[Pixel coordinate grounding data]
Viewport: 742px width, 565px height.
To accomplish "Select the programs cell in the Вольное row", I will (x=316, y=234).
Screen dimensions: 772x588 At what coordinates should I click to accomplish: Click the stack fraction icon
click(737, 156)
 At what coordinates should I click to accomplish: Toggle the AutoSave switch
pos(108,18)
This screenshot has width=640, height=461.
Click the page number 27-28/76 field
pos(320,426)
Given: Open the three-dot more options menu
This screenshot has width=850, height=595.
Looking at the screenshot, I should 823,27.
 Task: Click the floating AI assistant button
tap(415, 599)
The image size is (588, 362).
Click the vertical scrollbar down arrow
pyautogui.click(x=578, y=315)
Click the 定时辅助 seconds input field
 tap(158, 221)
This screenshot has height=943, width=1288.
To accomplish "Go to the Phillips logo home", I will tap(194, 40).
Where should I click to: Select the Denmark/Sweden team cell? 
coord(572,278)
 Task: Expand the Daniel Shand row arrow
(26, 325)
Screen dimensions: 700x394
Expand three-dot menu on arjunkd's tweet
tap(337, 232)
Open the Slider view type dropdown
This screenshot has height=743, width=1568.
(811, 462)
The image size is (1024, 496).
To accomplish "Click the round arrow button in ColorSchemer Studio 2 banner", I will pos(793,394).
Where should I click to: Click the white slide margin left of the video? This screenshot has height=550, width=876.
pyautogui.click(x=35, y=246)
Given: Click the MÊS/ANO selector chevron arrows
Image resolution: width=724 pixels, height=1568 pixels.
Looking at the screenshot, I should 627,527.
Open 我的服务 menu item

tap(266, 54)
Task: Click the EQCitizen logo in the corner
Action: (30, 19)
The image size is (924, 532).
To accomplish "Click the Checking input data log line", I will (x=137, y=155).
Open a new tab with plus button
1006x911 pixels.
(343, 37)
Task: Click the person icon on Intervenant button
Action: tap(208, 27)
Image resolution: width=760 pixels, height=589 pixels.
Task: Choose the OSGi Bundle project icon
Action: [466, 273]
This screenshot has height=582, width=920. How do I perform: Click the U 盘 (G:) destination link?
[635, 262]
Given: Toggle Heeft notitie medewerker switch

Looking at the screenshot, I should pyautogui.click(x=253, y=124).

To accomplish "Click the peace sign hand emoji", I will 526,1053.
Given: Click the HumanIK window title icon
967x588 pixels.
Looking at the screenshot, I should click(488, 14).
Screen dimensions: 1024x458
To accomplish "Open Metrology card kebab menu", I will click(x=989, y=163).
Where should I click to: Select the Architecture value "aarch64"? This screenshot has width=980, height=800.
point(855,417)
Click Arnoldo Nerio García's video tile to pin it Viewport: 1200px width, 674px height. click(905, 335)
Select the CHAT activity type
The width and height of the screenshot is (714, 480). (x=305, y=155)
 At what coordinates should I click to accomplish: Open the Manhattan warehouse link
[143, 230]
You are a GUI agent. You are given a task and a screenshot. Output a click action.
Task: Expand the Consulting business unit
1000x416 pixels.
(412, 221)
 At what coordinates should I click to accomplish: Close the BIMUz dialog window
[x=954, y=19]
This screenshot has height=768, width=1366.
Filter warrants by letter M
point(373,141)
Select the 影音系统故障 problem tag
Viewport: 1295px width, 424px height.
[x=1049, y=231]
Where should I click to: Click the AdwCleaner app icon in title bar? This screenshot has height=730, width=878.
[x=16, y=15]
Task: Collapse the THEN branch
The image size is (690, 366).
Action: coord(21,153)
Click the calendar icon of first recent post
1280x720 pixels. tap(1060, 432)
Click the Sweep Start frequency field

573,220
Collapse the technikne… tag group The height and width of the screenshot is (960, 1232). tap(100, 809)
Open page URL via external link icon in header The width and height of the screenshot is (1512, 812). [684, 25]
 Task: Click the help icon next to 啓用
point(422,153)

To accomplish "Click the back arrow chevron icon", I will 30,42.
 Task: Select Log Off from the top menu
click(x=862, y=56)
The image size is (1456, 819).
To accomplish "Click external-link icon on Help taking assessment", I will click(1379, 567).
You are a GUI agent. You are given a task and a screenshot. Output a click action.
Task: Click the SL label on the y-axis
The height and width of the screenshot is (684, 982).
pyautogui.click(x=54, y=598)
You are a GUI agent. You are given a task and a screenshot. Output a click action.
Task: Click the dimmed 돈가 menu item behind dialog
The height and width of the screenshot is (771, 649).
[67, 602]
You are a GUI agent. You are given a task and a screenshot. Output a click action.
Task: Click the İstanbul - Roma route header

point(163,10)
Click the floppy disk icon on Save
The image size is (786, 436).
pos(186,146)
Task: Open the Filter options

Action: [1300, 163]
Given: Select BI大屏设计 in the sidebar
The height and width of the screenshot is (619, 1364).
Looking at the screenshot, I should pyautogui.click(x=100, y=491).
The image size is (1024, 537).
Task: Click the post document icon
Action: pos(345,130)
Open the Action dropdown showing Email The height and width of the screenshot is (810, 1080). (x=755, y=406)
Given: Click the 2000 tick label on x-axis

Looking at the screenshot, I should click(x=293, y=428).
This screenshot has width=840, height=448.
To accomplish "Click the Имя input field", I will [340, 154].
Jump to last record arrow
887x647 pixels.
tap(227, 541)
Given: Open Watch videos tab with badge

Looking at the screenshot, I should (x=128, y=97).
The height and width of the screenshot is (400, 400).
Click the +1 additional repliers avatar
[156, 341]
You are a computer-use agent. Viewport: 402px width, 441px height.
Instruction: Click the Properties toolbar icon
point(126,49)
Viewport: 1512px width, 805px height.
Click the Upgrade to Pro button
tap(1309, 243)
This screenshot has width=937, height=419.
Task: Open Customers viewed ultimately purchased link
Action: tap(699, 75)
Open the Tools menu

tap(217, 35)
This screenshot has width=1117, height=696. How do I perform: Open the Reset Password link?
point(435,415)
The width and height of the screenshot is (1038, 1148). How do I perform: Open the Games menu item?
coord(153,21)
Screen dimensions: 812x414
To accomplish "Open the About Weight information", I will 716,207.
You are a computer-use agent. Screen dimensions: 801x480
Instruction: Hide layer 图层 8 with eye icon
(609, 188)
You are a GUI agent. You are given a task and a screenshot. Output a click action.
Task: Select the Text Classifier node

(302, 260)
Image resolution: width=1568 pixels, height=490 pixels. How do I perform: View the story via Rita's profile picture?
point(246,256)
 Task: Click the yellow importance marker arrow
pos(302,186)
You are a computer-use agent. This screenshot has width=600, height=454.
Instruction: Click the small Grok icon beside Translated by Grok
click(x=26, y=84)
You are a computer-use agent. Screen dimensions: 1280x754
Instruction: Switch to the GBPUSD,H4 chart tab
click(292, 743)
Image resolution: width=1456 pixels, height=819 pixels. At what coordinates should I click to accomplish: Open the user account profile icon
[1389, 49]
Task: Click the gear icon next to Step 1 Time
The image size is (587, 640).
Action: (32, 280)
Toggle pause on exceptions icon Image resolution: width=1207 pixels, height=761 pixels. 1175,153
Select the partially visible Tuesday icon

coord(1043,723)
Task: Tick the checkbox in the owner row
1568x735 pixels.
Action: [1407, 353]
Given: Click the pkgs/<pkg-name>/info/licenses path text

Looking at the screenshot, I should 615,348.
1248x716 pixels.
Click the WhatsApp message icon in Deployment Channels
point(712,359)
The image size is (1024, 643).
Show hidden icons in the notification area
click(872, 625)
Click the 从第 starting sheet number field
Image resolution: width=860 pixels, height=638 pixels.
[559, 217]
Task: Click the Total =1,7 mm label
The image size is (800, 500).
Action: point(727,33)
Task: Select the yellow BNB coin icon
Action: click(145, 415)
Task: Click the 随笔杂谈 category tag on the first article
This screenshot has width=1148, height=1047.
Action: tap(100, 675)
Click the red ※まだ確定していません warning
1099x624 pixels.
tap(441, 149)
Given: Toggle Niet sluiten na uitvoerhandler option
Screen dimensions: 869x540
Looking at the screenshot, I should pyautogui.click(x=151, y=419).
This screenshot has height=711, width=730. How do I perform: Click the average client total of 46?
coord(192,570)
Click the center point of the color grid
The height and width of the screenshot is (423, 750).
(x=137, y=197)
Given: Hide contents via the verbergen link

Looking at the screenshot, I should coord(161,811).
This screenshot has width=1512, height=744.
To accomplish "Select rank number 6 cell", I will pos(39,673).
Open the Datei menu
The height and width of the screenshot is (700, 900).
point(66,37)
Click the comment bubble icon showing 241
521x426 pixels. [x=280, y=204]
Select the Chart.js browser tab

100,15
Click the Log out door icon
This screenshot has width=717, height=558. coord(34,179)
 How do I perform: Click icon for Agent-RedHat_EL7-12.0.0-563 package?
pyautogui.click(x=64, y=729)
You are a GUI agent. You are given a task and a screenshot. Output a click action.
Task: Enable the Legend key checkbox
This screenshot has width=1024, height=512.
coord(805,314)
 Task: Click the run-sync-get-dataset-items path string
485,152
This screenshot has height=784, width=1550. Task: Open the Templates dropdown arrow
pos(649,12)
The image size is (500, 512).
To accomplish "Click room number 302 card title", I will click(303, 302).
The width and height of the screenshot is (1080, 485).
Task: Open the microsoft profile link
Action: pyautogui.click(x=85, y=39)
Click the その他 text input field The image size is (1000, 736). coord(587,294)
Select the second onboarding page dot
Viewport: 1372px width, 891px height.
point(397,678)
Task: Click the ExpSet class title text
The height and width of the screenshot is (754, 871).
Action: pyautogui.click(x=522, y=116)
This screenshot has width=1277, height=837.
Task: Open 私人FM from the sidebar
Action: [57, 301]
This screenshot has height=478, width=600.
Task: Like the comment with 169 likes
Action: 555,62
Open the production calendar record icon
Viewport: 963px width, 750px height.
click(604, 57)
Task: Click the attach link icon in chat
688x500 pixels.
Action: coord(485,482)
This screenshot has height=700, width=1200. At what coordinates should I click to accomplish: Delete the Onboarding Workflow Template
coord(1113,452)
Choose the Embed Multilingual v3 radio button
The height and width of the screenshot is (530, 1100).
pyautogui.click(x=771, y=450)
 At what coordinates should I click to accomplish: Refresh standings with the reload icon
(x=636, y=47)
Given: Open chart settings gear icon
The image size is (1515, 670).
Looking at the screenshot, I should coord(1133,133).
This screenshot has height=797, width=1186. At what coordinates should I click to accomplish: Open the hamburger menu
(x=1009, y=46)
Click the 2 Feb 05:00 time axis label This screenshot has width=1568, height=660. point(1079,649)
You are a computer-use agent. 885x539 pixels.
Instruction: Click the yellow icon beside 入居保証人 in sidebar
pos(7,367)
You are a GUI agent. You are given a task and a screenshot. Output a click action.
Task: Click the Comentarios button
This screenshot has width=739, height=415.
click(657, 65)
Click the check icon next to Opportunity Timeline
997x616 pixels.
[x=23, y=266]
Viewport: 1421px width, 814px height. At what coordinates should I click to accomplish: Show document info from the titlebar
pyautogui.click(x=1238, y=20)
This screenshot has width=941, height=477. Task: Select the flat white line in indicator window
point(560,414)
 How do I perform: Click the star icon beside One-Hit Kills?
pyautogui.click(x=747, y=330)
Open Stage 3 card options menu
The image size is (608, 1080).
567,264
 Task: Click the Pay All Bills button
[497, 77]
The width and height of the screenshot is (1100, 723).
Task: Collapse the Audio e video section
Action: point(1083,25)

*Assigned task*
Return a word-for-word copy of the lines above from the one holding "Task: Expand the Consulting business unit" through the one holding "Collapse the technikne…", with both of them included and nothing besides.

*Solution for this problem*
Task: Expand the Consulting business unit
1000x416 pixels.
(412, 221)
 At what coordinates should I click to accomplish: Close the BIMUz dialog window
[x=954, y=19]
This screenshot has height=768, width=1366.
Filter warrants by letter M
point(373,141)
Select the 影音系统故障 problem tag
Viewport: 1295px width, 424px height.
[x=1049, y=231]
Where should I click to: Click the AdwCleaner app icon in title bar? This screenshot has height=730, width=878.
[x=16, y=15]
Task: Collapse the THEN branch
The image size is (690, 366).
Action: coord(21,153)
Click the calendar icon of first recent post
1280x720 pixels. tap(1060, 432)
Click the Sweep Start frequency field

573,220
Collapse the technikne… tag group The height and width of the screenshot is (960, 1232). tap(100, 809)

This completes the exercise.